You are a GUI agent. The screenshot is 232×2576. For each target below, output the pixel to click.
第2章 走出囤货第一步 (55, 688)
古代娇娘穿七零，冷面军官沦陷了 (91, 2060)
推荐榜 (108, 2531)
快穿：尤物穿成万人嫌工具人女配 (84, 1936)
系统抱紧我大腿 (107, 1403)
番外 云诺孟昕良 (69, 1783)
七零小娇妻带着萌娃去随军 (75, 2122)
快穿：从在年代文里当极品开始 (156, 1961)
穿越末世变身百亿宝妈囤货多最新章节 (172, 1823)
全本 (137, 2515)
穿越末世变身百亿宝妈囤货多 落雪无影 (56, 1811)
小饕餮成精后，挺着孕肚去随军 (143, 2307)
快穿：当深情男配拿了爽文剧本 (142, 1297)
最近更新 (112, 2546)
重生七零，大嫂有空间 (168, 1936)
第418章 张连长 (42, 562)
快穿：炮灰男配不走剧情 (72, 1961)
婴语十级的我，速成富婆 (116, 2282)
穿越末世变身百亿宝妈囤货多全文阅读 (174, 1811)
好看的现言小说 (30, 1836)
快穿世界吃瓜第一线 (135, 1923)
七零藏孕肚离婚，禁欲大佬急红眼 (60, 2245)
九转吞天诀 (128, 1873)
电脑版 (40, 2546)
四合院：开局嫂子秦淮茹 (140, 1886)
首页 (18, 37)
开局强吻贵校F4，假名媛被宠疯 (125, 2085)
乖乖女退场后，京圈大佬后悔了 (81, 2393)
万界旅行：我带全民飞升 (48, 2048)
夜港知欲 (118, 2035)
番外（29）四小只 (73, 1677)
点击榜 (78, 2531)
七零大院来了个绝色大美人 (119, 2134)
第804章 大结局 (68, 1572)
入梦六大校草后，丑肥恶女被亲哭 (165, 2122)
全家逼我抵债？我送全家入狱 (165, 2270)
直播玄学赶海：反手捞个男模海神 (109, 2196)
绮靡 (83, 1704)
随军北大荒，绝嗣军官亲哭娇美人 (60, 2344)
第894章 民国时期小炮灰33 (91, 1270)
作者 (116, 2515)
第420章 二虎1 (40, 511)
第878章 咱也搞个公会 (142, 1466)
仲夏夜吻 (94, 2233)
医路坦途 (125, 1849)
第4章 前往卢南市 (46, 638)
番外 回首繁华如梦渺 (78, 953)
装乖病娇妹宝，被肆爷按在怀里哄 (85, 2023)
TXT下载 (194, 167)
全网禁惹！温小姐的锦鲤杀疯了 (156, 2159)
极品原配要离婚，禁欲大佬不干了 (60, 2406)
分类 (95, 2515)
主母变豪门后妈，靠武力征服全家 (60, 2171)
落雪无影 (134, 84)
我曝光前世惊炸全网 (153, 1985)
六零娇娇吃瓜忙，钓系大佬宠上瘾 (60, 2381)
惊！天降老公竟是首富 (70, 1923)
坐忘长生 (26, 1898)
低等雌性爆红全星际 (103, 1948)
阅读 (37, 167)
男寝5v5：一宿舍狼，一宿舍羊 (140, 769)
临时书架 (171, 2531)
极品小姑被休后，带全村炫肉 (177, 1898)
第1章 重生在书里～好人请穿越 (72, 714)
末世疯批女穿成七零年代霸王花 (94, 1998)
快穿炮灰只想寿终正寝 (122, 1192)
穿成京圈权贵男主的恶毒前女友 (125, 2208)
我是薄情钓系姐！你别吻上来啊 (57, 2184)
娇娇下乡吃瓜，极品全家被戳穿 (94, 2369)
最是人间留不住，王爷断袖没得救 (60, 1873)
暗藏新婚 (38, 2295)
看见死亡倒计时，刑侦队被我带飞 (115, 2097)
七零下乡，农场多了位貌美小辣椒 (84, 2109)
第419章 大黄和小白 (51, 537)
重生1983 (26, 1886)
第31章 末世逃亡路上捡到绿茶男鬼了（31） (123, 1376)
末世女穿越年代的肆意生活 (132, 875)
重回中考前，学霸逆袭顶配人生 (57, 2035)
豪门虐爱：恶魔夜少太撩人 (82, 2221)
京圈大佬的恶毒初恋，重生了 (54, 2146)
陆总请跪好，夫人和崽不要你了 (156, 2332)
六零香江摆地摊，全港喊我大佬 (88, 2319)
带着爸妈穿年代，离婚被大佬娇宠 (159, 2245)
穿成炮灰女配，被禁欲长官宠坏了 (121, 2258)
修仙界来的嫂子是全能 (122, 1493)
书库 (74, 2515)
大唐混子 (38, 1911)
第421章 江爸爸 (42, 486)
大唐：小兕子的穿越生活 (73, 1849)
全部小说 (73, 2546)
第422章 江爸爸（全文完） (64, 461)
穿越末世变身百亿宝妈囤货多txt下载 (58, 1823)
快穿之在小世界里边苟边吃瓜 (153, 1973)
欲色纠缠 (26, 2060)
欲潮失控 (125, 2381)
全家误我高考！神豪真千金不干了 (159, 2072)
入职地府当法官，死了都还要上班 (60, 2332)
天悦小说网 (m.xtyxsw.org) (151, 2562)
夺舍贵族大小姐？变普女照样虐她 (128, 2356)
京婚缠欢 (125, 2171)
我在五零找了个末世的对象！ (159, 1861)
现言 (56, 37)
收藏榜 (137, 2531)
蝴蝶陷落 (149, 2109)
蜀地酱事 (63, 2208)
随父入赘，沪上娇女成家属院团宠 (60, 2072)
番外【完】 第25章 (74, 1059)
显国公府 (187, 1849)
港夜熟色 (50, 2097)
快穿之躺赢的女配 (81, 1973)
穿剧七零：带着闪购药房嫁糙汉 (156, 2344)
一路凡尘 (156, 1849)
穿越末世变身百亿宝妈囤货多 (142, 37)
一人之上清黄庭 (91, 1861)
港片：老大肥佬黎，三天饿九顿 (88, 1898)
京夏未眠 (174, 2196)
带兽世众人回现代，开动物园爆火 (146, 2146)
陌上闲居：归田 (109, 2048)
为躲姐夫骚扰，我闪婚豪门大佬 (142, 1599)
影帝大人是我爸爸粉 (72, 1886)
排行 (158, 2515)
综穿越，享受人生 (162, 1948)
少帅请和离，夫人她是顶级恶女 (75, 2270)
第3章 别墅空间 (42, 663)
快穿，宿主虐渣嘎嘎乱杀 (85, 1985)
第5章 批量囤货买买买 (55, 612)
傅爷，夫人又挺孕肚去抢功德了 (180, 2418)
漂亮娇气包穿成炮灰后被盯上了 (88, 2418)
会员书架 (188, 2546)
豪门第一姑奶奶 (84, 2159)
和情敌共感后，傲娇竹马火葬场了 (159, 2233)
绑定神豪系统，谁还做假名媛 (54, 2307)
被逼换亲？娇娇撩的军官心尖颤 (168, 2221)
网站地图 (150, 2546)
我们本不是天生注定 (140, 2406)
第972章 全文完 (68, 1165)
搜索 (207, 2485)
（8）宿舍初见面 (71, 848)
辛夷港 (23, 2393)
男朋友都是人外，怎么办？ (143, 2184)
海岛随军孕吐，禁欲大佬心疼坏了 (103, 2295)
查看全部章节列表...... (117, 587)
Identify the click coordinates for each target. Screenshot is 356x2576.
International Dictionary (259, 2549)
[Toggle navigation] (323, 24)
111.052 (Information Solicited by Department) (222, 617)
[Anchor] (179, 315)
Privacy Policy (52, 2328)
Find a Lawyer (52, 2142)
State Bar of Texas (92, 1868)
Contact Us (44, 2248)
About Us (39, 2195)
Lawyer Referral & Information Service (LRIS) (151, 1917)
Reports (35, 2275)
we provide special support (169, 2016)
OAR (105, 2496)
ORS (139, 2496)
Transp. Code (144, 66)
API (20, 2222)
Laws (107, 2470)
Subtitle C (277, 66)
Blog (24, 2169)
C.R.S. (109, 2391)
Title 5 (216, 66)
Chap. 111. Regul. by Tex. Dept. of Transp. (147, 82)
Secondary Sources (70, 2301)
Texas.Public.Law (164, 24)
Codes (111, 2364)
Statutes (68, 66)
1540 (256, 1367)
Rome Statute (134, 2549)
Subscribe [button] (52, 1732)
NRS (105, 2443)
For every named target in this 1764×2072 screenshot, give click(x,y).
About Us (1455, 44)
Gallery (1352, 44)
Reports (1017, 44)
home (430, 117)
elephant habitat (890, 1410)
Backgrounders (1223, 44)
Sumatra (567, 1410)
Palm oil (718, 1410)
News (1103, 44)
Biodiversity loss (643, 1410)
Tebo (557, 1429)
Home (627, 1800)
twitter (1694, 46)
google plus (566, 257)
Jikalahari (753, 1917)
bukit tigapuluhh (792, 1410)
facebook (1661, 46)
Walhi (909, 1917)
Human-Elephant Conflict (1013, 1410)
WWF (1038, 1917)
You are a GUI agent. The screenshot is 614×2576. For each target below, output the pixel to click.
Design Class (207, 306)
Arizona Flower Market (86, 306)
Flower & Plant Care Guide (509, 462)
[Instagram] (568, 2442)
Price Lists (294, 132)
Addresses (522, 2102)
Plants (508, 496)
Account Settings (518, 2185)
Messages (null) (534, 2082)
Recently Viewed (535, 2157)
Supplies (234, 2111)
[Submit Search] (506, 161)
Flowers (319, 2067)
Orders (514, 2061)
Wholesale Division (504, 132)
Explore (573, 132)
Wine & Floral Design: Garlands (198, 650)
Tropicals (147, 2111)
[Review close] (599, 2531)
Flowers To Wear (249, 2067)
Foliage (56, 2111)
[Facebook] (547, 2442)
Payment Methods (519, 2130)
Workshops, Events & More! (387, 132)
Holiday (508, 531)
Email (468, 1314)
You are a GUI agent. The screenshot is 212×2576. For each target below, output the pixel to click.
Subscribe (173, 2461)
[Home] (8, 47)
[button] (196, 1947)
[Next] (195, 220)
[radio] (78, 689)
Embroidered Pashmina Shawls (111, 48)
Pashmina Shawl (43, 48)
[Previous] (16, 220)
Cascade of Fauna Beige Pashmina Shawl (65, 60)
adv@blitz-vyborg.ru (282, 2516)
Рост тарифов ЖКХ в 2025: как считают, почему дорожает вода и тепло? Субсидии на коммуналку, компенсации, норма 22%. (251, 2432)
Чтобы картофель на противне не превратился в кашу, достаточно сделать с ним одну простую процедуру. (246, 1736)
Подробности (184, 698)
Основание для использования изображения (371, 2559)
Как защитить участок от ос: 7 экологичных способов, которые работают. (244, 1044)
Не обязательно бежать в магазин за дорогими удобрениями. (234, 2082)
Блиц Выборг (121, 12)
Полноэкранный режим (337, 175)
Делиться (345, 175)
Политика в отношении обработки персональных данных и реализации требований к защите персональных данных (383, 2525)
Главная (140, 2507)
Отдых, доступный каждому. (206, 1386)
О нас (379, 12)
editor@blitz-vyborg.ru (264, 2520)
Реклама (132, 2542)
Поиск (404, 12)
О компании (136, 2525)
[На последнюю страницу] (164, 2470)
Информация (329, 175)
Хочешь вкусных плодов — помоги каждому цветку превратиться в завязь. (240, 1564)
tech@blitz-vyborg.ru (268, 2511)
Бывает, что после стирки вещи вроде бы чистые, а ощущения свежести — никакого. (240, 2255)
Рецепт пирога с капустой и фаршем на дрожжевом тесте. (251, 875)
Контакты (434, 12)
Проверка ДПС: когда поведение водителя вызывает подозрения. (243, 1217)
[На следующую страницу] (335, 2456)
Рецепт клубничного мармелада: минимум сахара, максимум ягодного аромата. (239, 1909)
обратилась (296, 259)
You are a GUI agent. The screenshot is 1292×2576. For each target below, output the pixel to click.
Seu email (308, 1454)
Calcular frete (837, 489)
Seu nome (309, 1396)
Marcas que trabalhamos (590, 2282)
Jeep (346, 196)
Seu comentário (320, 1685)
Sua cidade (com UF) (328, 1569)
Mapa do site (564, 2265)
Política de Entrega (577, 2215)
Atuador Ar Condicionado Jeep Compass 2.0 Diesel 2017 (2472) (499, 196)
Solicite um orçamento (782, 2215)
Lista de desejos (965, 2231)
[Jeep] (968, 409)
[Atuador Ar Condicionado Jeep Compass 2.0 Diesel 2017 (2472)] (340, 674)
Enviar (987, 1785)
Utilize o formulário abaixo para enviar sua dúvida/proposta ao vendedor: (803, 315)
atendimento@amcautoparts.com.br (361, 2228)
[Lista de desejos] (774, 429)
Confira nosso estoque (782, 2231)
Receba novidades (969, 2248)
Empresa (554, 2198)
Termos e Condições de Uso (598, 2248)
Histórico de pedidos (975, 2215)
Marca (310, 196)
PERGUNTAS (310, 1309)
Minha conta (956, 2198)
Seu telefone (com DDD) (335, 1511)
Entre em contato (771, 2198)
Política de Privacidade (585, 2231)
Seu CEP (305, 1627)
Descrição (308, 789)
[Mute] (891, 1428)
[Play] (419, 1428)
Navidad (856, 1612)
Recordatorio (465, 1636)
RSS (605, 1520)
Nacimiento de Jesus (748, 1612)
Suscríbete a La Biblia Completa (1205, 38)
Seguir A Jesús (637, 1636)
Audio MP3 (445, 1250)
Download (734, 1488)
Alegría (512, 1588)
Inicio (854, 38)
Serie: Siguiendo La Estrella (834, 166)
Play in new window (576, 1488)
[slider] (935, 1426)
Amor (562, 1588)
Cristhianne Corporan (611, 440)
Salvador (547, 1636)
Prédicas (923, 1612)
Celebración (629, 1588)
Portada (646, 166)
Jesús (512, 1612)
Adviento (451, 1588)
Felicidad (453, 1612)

EXERCISE DESCRIPTION: Using the data above, reproduce exactly the lines between those holding "网站地图 (150, 2546)" and "[Toggle navigation] (323, 24)", inclusive, and no others.

THE COMPLETED TASK:
网站地图 (150, 2546)
我们本不是天生注定 (140, 2406)
第972章 全文完 (68, 1165)
搜索 (207, 2485)
（8）宿舍初见面 (71, 848)
辛夷港 (23, 2393)
男朋友都是人外，怎么办？ (143, 2184)
海岛随军孕吐，禁欲大佬心疼坏了 (103, 2295)
查看全部章节列表...... (117, 587)
Identify the click coordinates for each target. Screenshot is 356x2576.
International Dictionary (259, 2549)
[Toggle navigation] (323, 24)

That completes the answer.